On Wednesday, June 6 2018, at 1:22 PM EDT the SecureAuth Cloud monitoring systems alerted the engineering team to a Geo-location database failure at the US1 data center. An investigation of the issue was initiated at that time and confirmed there were intermittent database timeouts occurring on that database and the cause of the timeouts was being investigated. At 1:39 PM EST the active database cluster node became unresponsive. Due to the nature of the node failure the cluster fail-over manager could not complete the fail-over automatically requiring manual intervention. A manual cluster fail-over was initiated at 12:45 PM EDT and completed at 12:58 PM EDT. Recovery was completed and normal operation restored and verification of services was complete at 2:04 PM EDT.

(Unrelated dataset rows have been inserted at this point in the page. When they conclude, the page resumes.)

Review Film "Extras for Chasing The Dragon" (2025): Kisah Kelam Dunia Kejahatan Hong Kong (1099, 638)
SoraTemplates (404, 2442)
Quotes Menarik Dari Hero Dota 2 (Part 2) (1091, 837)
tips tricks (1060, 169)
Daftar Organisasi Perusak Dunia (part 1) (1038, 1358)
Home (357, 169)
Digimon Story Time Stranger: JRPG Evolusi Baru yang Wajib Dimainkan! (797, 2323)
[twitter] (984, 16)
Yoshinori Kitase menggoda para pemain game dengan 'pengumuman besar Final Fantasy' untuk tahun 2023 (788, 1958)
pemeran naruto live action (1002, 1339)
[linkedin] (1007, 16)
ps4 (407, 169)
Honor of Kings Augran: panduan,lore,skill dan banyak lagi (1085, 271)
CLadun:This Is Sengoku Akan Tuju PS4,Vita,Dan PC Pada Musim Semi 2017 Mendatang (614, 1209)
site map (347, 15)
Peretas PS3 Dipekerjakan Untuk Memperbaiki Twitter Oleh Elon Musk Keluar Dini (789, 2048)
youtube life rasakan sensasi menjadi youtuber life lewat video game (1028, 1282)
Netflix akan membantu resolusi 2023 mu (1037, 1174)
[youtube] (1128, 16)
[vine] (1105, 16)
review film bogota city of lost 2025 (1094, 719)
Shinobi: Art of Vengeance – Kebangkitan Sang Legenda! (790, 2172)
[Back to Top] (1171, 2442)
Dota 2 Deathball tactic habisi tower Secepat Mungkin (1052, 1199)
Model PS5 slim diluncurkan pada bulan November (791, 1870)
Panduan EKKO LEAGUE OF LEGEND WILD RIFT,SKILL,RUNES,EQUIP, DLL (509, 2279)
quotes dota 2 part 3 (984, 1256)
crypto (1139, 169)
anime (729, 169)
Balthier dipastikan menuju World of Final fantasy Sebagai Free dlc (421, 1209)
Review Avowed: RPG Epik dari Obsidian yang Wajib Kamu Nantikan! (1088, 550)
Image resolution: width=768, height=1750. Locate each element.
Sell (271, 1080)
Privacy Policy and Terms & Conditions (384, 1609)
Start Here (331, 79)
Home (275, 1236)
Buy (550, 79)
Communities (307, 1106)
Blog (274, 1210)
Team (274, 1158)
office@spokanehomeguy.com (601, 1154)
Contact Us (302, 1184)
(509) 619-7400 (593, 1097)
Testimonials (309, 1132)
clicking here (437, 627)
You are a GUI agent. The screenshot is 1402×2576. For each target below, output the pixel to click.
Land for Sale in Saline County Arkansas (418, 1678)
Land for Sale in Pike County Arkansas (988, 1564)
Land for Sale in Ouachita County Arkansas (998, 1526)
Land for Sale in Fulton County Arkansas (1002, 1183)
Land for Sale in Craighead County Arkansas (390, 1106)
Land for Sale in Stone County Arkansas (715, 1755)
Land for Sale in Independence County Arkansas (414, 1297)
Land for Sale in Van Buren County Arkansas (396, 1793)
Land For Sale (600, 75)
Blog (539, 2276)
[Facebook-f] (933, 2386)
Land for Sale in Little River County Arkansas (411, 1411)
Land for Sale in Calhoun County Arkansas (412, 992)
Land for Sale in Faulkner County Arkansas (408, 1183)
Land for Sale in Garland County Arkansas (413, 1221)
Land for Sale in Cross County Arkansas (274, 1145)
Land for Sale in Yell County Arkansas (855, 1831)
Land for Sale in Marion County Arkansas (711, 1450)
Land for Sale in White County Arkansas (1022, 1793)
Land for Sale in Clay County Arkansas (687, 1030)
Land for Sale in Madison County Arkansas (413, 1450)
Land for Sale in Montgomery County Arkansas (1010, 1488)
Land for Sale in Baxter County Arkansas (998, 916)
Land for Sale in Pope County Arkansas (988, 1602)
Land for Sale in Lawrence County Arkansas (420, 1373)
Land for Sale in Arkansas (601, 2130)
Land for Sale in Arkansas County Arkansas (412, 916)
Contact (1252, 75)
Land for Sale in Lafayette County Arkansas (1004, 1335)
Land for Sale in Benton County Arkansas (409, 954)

The database replication and web services timeouts leading up to the node failure were due to a performance issue with the iSCSI SAN. The active database node became unresponsive and an automatic cluster fail-over to the secondary node initiated but could not complete requiring intervention.
A recycle of the failing database node and manual cluster fail-over was completed resolving the performance issue.
SAN resources have been reconfigured to address potential future performance issues related to the Database cluster. The SAN replacement project currently underway has been prioritized and accelerated. The Database nodes are being reliability tested and the appropriate actions will be completed as determined.